_Do this_.
Copy out every line of the listing below without changing anything.

---*---

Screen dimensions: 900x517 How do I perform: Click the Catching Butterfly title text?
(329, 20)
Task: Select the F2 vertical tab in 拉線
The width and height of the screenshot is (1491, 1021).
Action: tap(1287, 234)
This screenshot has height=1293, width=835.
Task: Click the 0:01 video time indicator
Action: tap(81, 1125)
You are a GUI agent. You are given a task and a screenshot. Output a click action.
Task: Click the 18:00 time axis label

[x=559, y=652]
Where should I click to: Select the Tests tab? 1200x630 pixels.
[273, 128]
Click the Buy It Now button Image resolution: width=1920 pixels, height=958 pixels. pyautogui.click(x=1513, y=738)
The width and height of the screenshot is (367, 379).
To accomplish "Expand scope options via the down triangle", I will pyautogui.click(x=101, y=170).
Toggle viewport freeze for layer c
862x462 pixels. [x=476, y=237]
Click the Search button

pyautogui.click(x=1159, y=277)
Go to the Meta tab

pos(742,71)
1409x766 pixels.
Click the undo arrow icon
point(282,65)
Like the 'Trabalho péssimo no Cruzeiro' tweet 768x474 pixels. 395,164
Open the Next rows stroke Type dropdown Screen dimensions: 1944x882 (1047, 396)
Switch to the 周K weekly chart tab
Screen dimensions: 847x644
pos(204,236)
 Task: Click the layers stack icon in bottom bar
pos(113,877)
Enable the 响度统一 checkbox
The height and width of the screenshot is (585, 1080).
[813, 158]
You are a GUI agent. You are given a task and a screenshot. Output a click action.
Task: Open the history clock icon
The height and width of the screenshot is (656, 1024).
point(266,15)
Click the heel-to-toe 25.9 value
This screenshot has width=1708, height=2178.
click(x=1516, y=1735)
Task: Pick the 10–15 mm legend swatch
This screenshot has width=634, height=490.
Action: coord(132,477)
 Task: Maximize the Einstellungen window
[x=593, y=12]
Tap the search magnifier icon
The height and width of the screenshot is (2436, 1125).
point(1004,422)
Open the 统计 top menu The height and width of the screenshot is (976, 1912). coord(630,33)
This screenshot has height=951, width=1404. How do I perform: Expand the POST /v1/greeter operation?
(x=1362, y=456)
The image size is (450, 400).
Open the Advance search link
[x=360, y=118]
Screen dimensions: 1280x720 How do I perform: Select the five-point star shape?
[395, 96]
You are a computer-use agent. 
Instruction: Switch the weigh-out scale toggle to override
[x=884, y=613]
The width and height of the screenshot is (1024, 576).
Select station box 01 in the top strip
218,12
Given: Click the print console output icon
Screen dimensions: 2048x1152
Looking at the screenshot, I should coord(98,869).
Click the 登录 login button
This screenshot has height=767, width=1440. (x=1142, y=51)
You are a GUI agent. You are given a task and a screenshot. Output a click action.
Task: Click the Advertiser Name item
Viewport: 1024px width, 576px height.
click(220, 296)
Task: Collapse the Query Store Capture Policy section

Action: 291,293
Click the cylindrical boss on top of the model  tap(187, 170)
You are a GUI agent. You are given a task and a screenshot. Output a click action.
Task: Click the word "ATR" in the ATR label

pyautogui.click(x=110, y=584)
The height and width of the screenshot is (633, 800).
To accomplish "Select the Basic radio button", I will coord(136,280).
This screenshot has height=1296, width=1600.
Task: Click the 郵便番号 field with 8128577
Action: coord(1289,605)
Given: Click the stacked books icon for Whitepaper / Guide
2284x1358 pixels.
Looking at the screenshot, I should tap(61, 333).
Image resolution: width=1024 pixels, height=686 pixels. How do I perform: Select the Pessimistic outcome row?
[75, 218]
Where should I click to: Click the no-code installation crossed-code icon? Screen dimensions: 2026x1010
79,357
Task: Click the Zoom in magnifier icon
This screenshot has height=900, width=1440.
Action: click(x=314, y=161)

---*---

_Correct answer_.
Screen dimensions: 900x517 How do I perform: Click the Catching Butterfly title text?
(329, 20)
Task: Select the F2 vertical tab in 拉線
The width and height of the screenshot is (1491, 1021).
Action: tap(1287, 234)
This screenshot has height=1293, width=835.
Task: Click the 0:01 video time indicator
Action: tap(81, 1125)
You are a GUI agent. You are given a task and a screenshot. Output a click action.
Task: Click the 18:00 time axis label

[x=559, y=652]
Where should I click to: Select the Tests tab? 1200x630 pixels.
[273, 128]
Click the Buy It Now button Image resolution: width=1920 pixels, height=958 pixels. pyautogui.click(x=1513, y=738)
The width and height of the screenshot is (367, 379).
To accomplish "Expand scope options via the down triangle", I will pyautogui.click(x=101, y=170).
Toggle viewport freeze for layer c
862x462 pixels. [x=476, y=237]
Click the Search button

pyautogui.click(x=1159, y=277)
Go to the Meta tab

pos(742,71)
1409x766 pixels.
Click the undo arrow icon
point(282,65)
Like the 'Trabalho péssimo no Cruzeiro' tweet 768x474 pixels. 395,164
Open the Next rows stroke Type dropdown Screen dimensions: 1944x882 (1047, 396)
Switch to the 周K weekly chart tab
Screen dimensions: 847x644
pos(204,236)
 Task: Click the layers stack icon in bottom bar
pos(113,877)
Enable the 响度统一 checkbox
The height and width of the screenshot is (585, 1080).
[813, 158]
You are a GUI agent. You are given a task and a screenshot. Output a click action.
Task: Open the history clock icon
The height and width of the screenshot is (656, 1024).
point(266,15)
Click the heel-to-toe 25.9 value
This screenshot has width=1708, height=2178.
click(x=1516, y=1735)
Task: Pick the 10–15 mm legend swatch
This screenshot has width=634, height=490.
Action: coord(132,477)
 Task: Maximize the Einstellungen window
[x=593, y=12]
Tap the search magnifier icon
The height and width of the screenshot is (2436, 1125).
point(1004,422)
Open the 统计 top menu The height and width of the screenshot is (976, 1912). coord(630,33)
This screenshot has height=951, width=1404. How do I perform: Expand the POST /v1/greeter operation?
(x=1362, y=456)
The image size is (450, 400).
Open the Advance search link
[x=360, y=118]
Screen dimensions: 1280x720 How do I perform: Select the five-point star shape?
[395, 96]
You are a computer-use agent. 
Instruction: Switch the weigh-out scale toggle to override
[x=884, y=613]
The width and height of the screenshot is (1024, 576).
Select station box 01 in the top strip
218,12
Given: Click the print console output icon
Screen dimensions: 2048x1152
Looking at the screenshot, I should coord(98,869).
Click the 登录 login button
This screenshot has height=767, width=1440. (x=1142, y=51)
You are a GUI agent. You are given a task and a screenshot. Output a click action.
Task: Click the Advertiser Name item
Viewport: 1024px width, 576px height.
click(220, 296)
Task: Collapse the Query Store Capture Policy section

Action: 291,293
Click the cylindrical boss on top of the model  tap(187, 170)
You are a GUI agent. You are given a task and a screenshot. Output a click action.
Task: Click the word "ATR" in the ATR label

pyautogui.click(x=110, y=584)
The height and width of the screenshot is (633, 800).
To accomplish "Select the Basic radio button", I will coord(136,280).
This screenshot has height=1296, width=1600.
Task: Click the 郵便番号 field with 8128577
Action: coord(1289,605)
Given: Click the stacked books icon for Whitepaper / Guide
2284x1358 pixels.
Looking at the screenshot, I should tap(61, 333).
Image resolution: width=1024 pixels, height=686 pixels. How do I perform: Select the Pessimistic outcome row?
[75, 218]
Where should I click to: Click the no-code installation crossed-code icon? Screen dimensions: 2026x1010
79,357
Task: Click the Zoom in magnifier icon
This screenshot has height=900, width=1440.
Action: click(x=314, y=161)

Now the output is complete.